- Problem statement:
Please print each of the entries below exactly.

- Stored items:
========

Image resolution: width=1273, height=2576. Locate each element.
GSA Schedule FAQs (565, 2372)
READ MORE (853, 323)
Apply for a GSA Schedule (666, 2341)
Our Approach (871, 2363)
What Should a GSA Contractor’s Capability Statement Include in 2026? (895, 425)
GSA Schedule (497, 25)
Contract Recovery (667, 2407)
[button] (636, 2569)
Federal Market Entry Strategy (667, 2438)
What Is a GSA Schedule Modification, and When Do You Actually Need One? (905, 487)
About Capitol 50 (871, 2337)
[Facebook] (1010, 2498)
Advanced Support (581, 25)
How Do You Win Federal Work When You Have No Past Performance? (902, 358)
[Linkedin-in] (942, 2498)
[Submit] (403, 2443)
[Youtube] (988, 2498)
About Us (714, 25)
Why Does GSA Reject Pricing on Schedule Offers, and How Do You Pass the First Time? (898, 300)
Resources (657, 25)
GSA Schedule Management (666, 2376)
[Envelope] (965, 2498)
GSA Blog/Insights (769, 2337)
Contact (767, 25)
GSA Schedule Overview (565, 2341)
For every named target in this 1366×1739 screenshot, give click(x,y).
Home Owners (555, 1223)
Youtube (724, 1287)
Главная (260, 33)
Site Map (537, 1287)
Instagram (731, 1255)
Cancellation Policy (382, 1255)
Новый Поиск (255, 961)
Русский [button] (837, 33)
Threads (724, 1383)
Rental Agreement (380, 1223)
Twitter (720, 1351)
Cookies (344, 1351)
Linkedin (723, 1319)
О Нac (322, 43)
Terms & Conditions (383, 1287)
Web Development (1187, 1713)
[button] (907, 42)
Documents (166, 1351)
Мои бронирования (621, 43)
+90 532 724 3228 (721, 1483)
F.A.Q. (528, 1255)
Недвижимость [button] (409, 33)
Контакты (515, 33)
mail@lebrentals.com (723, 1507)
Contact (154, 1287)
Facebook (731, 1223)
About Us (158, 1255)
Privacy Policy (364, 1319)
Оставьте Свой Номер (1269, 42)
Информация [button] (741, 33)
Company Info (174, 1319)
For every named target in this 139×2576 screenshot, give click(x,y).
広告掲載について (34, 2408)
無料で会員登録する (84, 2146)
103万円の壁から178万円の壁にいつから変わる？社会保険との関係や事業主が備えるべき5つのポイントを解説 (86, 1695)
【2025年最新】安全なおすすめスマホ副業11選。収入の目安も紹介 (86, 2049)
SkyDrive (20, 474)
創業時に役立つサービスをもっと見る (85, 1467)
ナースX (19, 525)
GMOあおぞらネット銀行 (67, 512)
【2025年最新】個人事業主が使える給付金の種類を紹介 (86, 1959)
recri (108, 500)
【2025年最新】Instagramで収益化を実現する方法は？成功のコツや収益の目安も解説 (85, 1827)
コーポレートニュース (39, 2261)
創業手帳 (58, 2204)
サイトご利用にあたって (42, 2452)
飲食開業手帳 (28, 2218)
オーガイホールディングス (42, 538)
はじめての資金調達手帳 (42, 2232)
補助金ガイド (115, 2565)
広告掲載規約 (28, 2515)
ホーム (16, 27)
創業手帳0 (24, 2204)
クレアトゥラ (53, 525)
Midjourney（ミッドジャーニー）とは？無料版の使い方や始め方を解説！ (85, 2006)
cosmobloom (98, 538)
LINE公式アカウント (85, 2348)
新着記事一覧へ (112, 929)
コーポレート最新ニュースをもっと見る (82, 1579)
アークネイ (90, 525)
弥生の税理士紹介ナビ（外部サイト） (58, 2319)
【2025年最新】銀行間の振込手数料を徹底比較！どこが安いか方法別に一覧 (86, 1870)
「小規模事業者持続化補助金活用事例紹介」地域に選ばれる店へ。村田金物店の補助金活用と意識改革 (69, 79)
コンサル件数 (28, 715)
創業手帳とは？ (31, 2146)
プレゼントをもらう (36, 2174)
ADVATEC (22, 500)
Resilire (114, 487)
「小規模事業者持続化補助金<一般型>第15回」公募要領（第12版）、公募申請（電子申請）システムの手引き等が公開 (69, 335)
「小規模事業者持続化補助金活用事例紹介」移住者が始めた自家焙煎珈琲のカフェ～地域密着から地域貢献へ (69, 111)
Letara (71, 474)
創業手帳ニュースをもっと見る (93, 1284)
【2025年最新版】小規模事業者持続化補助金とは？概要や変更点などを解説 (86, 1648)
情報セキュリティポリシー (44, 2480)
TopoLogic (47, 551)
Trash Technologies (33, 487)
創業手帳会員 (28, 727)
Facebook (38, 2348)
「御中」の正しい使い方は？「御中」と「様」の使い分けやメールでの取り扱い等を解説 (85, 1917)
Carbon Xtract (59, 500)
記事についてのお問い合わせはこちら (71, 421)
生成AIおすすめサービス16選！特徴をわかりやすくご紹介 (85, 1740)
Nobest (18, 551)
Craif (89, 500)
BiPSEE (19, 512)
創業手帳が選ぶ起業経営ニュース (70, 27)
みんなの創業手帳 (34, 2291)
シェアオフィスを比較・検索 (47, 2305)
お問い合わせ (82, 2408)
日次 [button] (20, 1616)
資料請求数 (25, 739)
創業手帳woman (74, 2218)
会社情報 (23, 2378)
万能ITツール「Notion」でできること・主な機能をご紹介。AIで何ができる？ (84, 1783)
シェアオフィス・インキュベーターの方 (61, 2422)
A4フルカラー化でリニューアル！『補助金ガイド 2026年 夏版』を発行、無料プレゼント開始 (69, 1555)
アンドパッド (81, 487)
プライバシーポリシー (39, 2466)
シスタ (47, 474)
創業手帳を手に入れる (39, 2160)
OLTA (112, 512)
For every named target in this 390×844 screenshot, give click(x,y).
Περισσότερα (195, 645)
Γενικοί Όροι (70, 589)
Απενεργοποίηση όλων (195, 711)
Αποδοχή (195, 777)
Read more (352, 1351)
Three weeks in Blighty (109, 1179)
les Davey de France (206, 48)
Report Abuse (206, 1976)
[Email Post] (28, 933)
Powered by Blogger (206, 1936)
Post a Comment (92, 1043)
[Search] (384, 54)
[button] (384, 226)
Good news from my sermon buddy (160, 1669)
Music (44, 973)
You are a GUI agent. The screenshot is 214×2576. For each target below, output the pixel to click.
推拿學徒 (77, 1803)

========

- Output for this task:
Image resolution: width=1273, height=2576. Locate each element.
GSA Schedule FAQs (565, 2372)
READ MORE (853, 323)
Apply for a GSA Schedule (666, 2341)
Our Approach (871, 2363)
What Should a GSA Contractor’s Capability Statement Include in 2026? (895, 425)
GSA Schedule (497, 25)
Contract Recovery (667, 2407)
[button] (636, 2569)
Federal Market Entry Strategy (667, 2438)
What Is a GSA Schedule Modification, and When Do You Actually Need One? (905, 487)
About Capitol 50 (871, 2337)
[Facebook] (1010, 2498)
Advanced Support (581, 25)
How Do You Win Federal Work When You Have No Past Performance? (902, 358)
[Linkedin-in] (942, 2498)
[Submit] (403, 2443)
[Youtube] (988, 2498)
About Us (714, 25)
Why Does GSA Reject Pricing on Schedule Offers, and How Do You Pass the First Time? (898, 300)
Resources (657, 25)
GSA Schedule Management (666, 2376)
[Envelope] (965, 2498)
GSA Blog/Insights (769, 2337)
Contact (767, 25)
GSA Schedule Overview (565, 2341)
For every named target in this 1366×1739 screenshot, give click(x,y).
Home Owners (555, 1223)
Youtube (724, 1287)
Главная (260, 33)
Site Map (537, 1287)
Instagram (731, 1255)
Cancellation Policy (382, 1255)
Новый Поиск (255, 961)
Русский [button] (837, 33)
Threads (724, 1383)
Rental Agreement (380, 1223)
Twitter (720, 1351)
Cookies (344, 1351)
Linkedin (723, 1319)
О Нac (322, 43)
Terms & Conditions (383, 1287)
Web Development (1187, 1713)
[button] (907, 42)
Documents (166, 1351)
Мои бронирования (621, 43)
+90 532 724 3228 (721, 1483)
F.A.Q. (528, 1255)
Недвижимость [button] (409, 33)
Контакты (515, 33)
mail@lebrentals.com (723, 1507)
Contact (154, 1287)
Facebook (731, 1223)
About Us (158, 1255)
Privacy Policy (364, 1319)
Оставьте Свой Номер (1269, 42)
Информация [button] (741, 33)
Company Info (174, 1319)
For every named target in this 139×2576 screenshot, give click(x,y).
広告掲載について (34, 2408)
無料で会員登録する (84, 2146)
103万円の壁から178万円の壁にいつから変わる？社会保険との関係や事業主が備えるべき5つのポイントを解説 (86, 1695)
【2025年最新】安全なおすすめスマホ副業11選。収入の目安も紹介 (86, 2049)
SkyDrive (20, 474)
創業時に役立つサービスをもっと見る (85, 1467)
ナースX (19, 525)
GMOあおぞらネット銀行 (67, 512)
【2025年最新】個人事業主が使える給付金の種類を紹介 (86, 1959)
recri (108, 500)
【2025年最新】Instagramで収益化を実現する方法は？成功のコツや収益の目安も解説 (85, 1827)
コーポレートニュース (39, 2261)
創業手帳 (58, 2204)
サイトご利用にあたって (42, 2452)
飲食開業手帳 (28, 2218)
オーガイホールディングス (42, 538)
はじめての資金調達手帳 (42, 2232)
補助金ガイド (115, 2565)
広告掲載規約 (28, 2515)
ホーム (16, 27)
創業手帳0 (24, 2204)
クレアトゥラ (53, 525)
Midjourney（ミッドジャーニー）とは？無料版の使い方や始め方を解説！ (85, 2006)
cosmobloom (98, 538)
LINE公式アカウント (85, 2348)
新着記事一覧へ (112, 929)
コーポレート最新ニュースをもっと見る (82, 1579)
アークネイ (90, 525)
弥生の税理士紹介ナビ（外部サイト） (58, 2319)
【2025年最新】銀行間の振込手数料を徹底比較！どこが安いか方法別に一覧 (86, 1870)
「小規模事業者持続化補助金活用事例紹介」地域に選ばれる店へ。村田金物店の補助金活用と意識改革 (69, 79)
コンサル件数 (28, 715)
創業手帳とは？ (31, 2146)
プレゼントをもらう (36, 2174)
ADVATEC (22, 500)
Resilire (114, 487)
「小規模事業者持続化補助金<一般型>第15回」公募要領（第12版）、公募申請（電子申請）システムの手引き等が公開 (69, 335)
「小規模事業者持続化補助金活用事例紹介」移住者が始めた自家焙煎珈琲のカフェ～地域密着から地域貢献へ (69, 111)
Letara (71, 474)
創業手帳ニュースをもっと見る (93, 1284)
【2025年最新版】小規模事業者持続化補助金とは？概要や変更点などを解説 (86, 1648)
情報セキュリティポリシー (44, 2480)
TopoLogic (47, 551)
Trash Technologies (33, 487)
創業手帳会員 (28, 727)
Facebook (38, 2348)
「御中」の正しい使い方は？「御中」と「様」の使い分けやメールでの取り扱い等を解説 (85, 1917)
Carbon Xtract (59, 500)
記事についてのお問い合わせはこちら (71, 421)
生成AIおすすめサービス16選！特徴をわかりやすくご紹介 (85, 1740)
Nobest (18, 551)
Craif (89, 500)
BiPSEE (19, 512)
創業手帳が選ぶ起業経営ニュース (70, 27)
みんなの創業手帳 (34, 2291)
シェアオフィスを比較・検索 (47, 2305)
お問い合わせ (82, 2408)
日次 [button] (20, 1616)
資料請求数 (25, 739)
創業手帳woman (74, 2218)
会社情報 (23, 2378)
万能ITツール「Notion」でできること・主な機能をご紹介。AIで何ができる？ (84, 1783)
シェアオフィス・インキュベーターの方 (61, 2422)
A4フルカラー化でリニューアル！『補助金ガイド 2026年 夏版』を発行、無料プレゼント開始 (69, 1555)
アンドパッド (81, 487)
プライバシーポリシー (39, 2466)
シスタ (47, 474)
創業手帳を手に入れる (39, 2160)
OLTA (112, 512)
For every named target in this 390×844 screenshot, give click(x,y).
Περισσότερα (195, 645)
Γενικοί Όροι (70, 589)
Απενεργοποίηση όλων (195, 711)
Αποδοχή (195, 777)
Read more (352, 1351)
Three weeks in Blighty (109, 1179)
les Davey de France (206, 48)
Report Abuse (206, 1976)
[Email Post] (28, 933)
Powered by Blogger (206, 1936)
Post a Comment (92, 1043)
[Search] (384, 54)
[button] (384, 226)
Good news from my sermon buddy (160, 1669)
Music (44, 973)
You are a GUI agent. The screenshot is 214×2576. For each target below, output the pixel to click.
推拿學徒 (77, 1803)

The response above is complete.